Inverse Hierarchy MFV: The Quark Dipole Operator

par Di Liu (LAPTh)

Europe/Paris
Auditorium (LAPTh)

Auditorium

LAPTh

Description
We present a new minimal flavor violation (MFV) scenario in 
which the up-type quark dipole coupling matrices $C_{uV}^{ij}$, $V=W$ or 
$B$,
are not only diagonal in the up-type mass eigenbasis but also have the 
eigenvalues that are inversely proportional to
the quark masses.

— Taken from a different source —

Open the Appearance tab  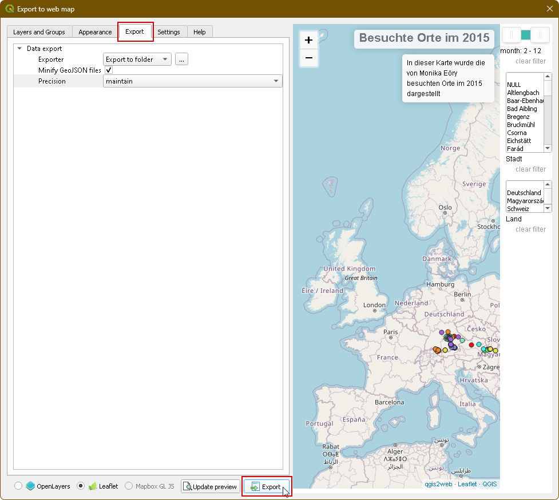95,32
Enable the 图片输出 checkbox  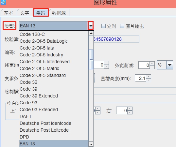(x=122, y=26)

Namely, $C_{uV}^{11}$ is the largest Wilson 
coefficient in the three families.
We analyze several aspects of $\mathcal{O}_{uW}$ in this ``inverse 
hierarchy MFV quark dipole'' framework.
In the infrared regime, we compare the flavor changing bounds of the 
$K^0-\bar{K}^0$ oscillation and exotic decays of the charged pion 
$\pi^+\rightarrow \bar{e}\nu_e\gamma$.
Due to the GIM cancellation and the helicity suppression, these bounds 
are loose for the first generation quark and require 
$|C_{uV}^{11}|<\mathcal{O}(10){\rm TeV}^{-2}$.
In the ultraviolet(UV) theories, the quark dipole operators are induced 
by the heavy states in the loops. Consequently, the quark masses receive 
sizable radiative corrections, leading to the light quarks' naturalness 
problem. In our framework, we provide a type of UV model in which the 
loop corrections to the mass cancel each other out. As a key part of our 
phenomenological study, we simulate the $pp\rightarrow W h\rightarrow 
\gamma\gamma\ell\nu$ process at the FCC-$hh$ colliderwith $\sqrt{s}=100$ 
TeV and $\mathcal{L}=30$  ab$^{-1}$. High-precision measurements there 
could set an upper bound on $C_{uW}$ in the ballpark of $10^{-2}$ 
TeV$^{-2}$ which is an order of magnitude stronger than the existing 
bounds obtained from LHC dilepton Drell-Yann channel analysis. As to 
$\mathcal{O}_{uB}$, we discuss it relation with $\mathcal{O}_{\varphi 
q}^{(1)}$ in the presence of the $H\leftrightarrow H^*$ symmetry.